Augmentin (Amoxicillin-Clavulanate)"Oral anaerobe + polymicrobial coverage"

  • Covers: Strep · MSSA · Oral anaerobes · Some GNRs (E. coli, Klebsiella, H. influenzae)

  • Good for: Aspiration pneumonia step-down · Bite wounds (human & animal) · Mild abdominal step-down · Sinusitis · Diabetic foot (mild)

  • Does NOT cover: Pseudomonas · MRSA · ESBL organisms

  • Watch: GI intolerance (take with food) · Hepatotoxicity with prolonged use (clavulanate-driven)

  • Rule of thumb: Best oral option when you need anaerobe + gram positive + some gram negative in one pill. If MRSA concern add TMP-SMX/doxy on top.

Ciprofloxacin"Urinary pseudomonas drug"

  • Covers: GNRs · Pseudomonas · Atypicals · Anthrax

  • Good for: Pyelonephritis · Resistant UTI · Abdominal step-down (+ Flagyl for anaerobes) · Pseudomonas SSTI/bone

  • Does NOT cover: MRSA · Strep (unreliable) · Anaerobes

  • Watch: Tendinopathy/rupture · QTc prolongation · C. diff risk · Lowers seizure threshold · Resistance rising fast — check local antibiogram

  • Rule of thumb: Great urinary drug but check susceptibilities first — E. coli resistance >20% in many centers. Never rely on cipro alone for strep or anaerobic coverage. If abdominal infection always pair with Flagyl.

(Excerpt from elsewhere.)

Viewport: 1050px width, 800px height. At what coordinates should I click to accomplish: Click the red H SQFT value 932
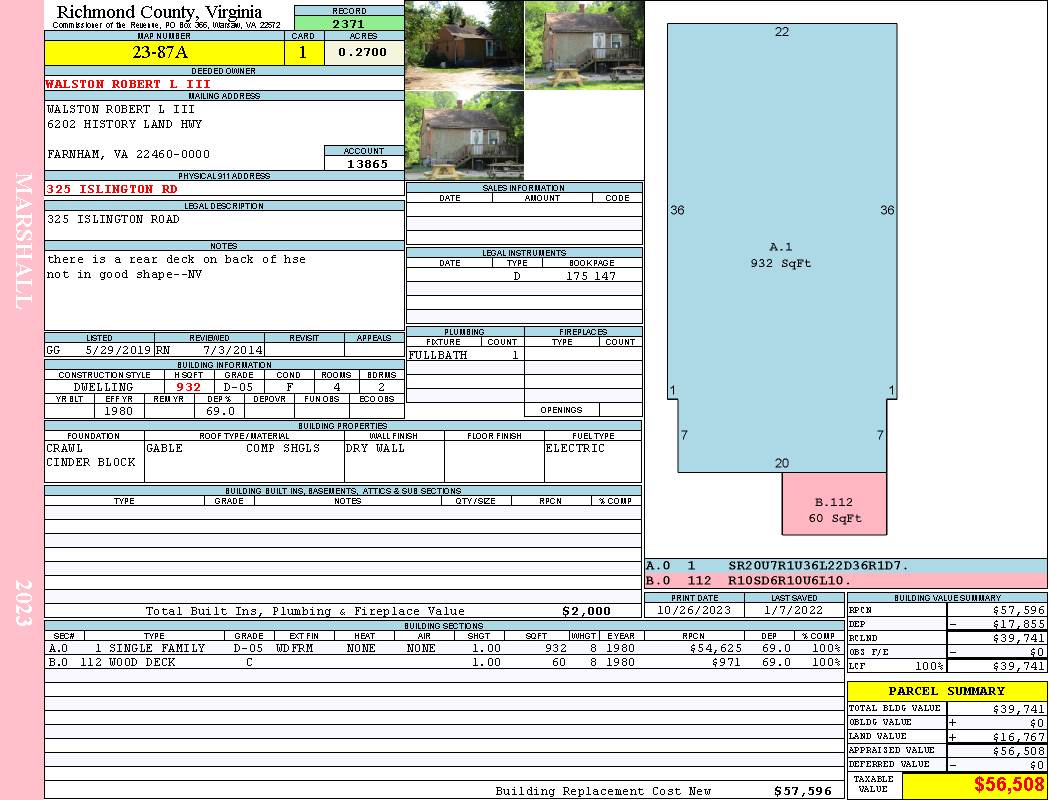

Levofloxacin"Respiratory fluoroquinolone"

  • Covers: CAP organisms (Strep pneumo, atypicals) · GNRs · Pseudomonas (partial — don't rely on for serious Pseudo infections)

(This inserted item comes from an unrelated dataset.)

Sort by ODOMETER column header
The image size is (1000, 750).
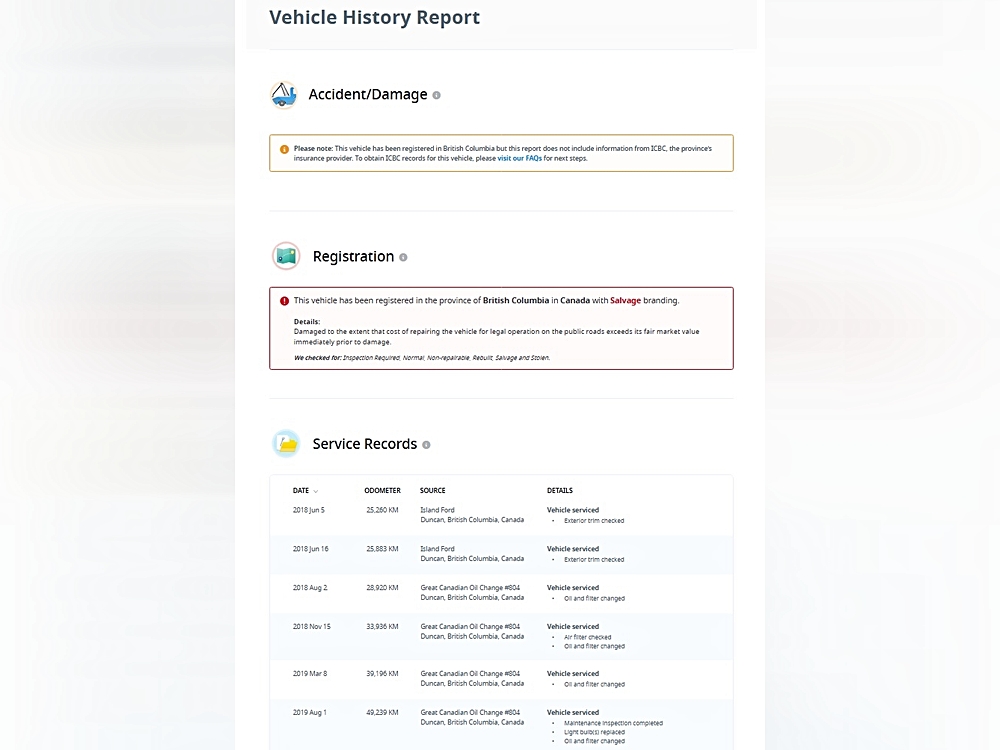click(382, 491)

  • Good for: CAP (monotherapy if outpatient, low-severity) · Pyelonephritis · Sinusitis · Step-down for susceptible GNR infections

  • Does NOT cover: MRSA · Anaerobes (unreliable) · True Pseudomonas infections

  • Watch: QTc prolongation · Tendinopathy/rupture · Delirium/neurotoxicity (especially elderly) · C. diff risk · Resistance selection — avoid overuse

  • Levo vs Cipro: Levo = better gram positive + atypical coverage (respiratory) Cipro = better Pseudomonas + urinary penetration

  • Rule of thumb: Fluoroquinolones should be reserved — rising resistance and collateral damage make them a 2nd line choice in most cases. Use when beta-lactam not an option or confirmed susceptibility.

Clindamycin"Toxin suppression + anaerobes"

  • Covers: Strep · CA-MRSA (check D-zone test) · Oral & abdominal anaerobes

  • Good for: Necrotizing fasciitis adjunct (toxin suppression) · Dental/oral infections · Aspiration (alternative) · CA-MRSA SSTI

  • Does NOT cover: GNRs · Enterococcus · Hospital MRSA (unreliable)

  • Watch: Highest C. diff risk of all oral antibiotics · Check inducible clindamycin resistance (D-zone) before using for MRSA

Linezolid"Oral MRSA powerhouse"

  • Covers: MRSA · VRE · Strep · Atypicals

  • Good for: MRSA pneumonia (DOC over vanc by some guidelines) · Oral step-down for MRSA · VRE infections · When vancomycin contraindicated

  • Does NOT cover: GNRs · Pseudomonas · Anaerobes

  • Watch: Thrombocytopenia (check CBC weekly) · Serotonin syndrome (avoid with SSRIs/SNRIs/MAOIs) · Peripheral & optic neuropathy with prolonged use (>2 weeks)

  • -Rule of thumb: Linezolid is one of very few oral antibiotics with true MRSA efficacy — use it strategically for step-down. Clindamycin for MRSA only if D-zone negative and non-severe.